- AUFGABEN
[1] Gib aus dem Textauszug über das Geld in Luxemburg den Abschnitt von „Bringen sie ihr“ bis einschließlich „die Handtasche gepasst.“ wortgetreu wieder.
[2] Wie viel Geld hatten die Eltern von Frau S. laut dem Textauszug in Luxemburg angelegt?

- TEXTAUSZUG
───

VERJUBELT

Bringen sie ihr Geld doch nach Luxemburg. Mit diesem Tipp haben unsere ehrenwerten Banken tausende Familien ins Unglück gestürzt. Denn leider waren die Banker zu doof, die Transaktionen narrensicher zu verschleiern. Findige Steuerfahnder haben nach großen Durchsuchungsaktionen Passwörter und Nummerncodes geknackt und die Querverbindungen zwischen Luxemburg und deutschen Konten hergestellt.

Das Erwachen kommt meist erst, wenn die Steuerfahndung klingelt und einen Durchsuchungsbefehl präsentiert. Wie bei Frau S., einer Mandantin von mir. Deren Eltern hatten eine knappe Million in Lux angelegt. Mitte der Neunziger sind sie verstorben. Frau S. hat das Geld gleich abgeholt. In bar. Die Tausender haben gerade noch in die Handtasche gepasst.

Vor nicht allzu langer Zeit kam Frau S. auch ins Visier der Steuerfahndung. Der Aktenberg ist dort noch lange nicht abgearbeitet. Der zuständige Beamte hatte bei der Durchsuchung schon die Dollarzeichen in den Augen. Schließlich wusste er natürlich schon, dass in den Steuerklärungen von Frau S. Zinserträge nicht auftauchen und auch keine Vermögenssteuer (gab´s bis ca. 1997) angemeldet ist.

───

- VORLIEGENDE DATEN
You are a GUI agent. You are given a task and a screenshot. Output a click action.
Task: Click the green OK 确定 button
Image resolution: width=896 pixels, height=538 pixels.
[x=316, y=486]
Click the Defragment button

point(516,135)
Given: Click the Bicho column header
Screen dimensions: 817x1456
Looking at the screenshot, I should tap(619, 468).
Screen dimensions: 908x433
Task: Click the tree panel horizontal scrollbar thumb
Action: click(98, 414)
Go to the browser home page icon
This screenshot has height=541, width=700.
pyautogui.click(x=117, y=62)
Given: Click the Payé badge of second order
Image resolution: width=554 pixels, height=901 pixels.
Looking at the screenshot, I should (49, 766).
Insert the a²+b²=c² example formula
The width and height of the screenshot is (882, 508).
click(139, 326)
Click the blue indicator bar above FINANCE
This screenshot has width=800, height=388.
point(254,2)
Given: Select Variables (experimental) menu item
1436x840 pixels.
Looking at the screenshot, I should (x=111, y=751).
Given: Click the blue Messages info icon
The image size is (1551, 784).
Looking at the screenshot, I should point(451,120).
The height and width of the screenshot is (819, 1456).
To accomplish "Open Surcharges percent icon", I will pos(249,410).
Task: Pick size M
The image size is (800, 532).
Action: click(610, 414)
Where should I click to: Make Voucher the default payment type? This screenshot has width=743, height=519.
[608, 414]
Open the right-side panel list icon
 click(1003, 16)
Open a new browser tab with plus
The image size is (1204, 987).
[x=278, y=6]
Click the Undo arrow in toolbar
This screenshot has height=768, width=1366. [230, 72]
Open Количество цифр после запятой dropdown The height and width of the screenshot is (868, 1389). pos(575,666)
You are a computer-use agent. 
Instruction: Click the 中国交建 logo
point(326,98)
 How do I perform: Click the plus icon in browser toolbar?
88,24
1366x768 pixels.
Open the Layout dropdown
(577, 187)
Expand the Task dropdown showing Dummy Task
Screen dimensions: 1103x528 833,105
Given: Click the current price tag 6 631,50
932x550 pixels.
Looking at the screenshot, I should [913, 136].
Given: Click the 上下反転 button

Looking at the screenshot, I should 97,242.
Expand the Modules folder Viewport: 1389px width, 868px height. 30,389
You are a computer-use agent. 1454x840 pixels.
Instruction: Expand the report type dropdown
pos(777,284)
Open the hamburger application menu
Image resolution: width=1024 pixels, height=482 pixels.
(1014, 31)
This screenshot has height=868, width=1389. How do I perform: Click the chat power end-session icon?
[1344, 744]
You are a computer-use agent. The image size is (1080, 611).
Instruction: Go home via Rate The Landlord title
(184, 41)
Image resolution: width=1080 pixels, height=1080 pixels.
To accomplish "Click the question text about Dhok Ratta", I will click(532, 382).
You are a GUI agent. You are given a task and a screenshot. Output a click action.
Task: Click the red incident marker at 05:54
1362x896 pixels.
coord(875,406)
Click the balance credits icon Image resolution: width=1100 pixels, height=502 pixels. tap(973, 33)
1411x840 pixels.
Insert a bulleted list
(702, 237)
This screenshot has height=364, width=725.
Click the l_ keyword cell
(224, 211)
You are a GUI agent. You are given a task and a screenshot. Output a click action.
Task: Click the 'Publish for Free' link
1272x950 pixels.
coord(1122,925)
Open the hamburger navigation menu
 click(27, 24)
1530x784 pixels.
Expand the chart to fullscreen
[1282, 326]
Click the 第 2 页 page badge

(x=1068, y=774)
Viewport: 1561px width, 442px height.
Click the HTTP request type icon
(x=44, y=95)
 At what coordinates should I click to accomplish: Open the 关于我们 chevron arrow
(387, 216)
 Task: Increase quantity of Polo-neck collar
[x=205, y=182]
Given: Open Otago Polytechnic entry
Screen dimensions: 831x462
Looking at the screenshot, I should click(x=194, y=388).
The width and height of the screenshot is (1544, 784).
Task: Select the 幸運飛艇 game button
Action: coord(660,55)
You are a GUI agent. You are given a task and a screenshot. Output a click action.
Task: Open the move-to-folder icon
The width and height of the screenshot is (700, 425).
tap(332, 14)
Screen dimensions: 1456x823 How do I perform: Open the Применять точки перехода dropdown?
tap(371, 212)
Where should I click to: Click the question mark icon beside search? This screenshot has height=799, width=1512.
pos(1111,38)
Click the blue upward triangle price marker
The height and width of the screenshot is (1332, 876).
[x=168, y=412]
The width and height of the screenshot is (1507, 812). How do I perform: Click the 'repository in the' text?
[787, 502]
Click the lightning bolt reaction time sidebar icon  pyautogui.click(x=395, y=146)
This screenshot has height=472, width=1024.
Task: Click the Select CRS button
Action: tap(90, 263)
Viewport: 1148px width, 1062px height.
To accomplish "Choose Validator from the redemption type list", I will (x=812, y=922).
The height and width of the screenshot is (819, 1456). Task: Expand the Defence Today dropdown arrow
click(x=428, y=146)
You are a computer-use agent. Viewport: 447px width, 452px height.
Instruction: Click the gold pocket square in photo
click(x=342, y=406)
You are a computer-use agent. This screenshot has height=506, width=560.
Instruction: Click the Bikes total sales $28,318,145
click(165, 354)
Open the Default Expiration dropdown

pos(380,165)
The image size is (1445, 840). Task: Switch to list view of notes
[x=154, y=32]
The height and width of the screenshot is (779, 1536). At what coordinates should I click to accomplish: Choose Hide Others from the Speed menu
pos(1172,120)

───

- ANTWORTEN
[1]
Bringen sie ihr Geld doch nach Luxemburg. Mit diesem Tipp haben unsere ehrenwerten Banken tausende Familien ins Unglück gestürzt. Denn leider waren die Banker zu doof, die Transaktionen narrensicher zu verschleiern. Findige Steuerfahnder haben nach großen Durchsuchungsaktionen Passwörter und Nummerncodes geknackt und die Querverbindungen zwischen Luxemburg und deutschen Konten hergestellt.

Das Erwachen kommt meist erst, wenn die Steuerfahndung klingelt und einen Durchsuchungsbefehl präsentiert. Wie bei Frau S., einer Mandantin von mir. Deren Eltern hatten eine knappe Million in Lux angelegt. Mitte der Neunziger sind sie verstorben. Frau S. hat das Geld gleich abgeholt. In bar. Die Tausender haben gerade noch in die Handtasche gepasst.

[2] Eine knappe Million.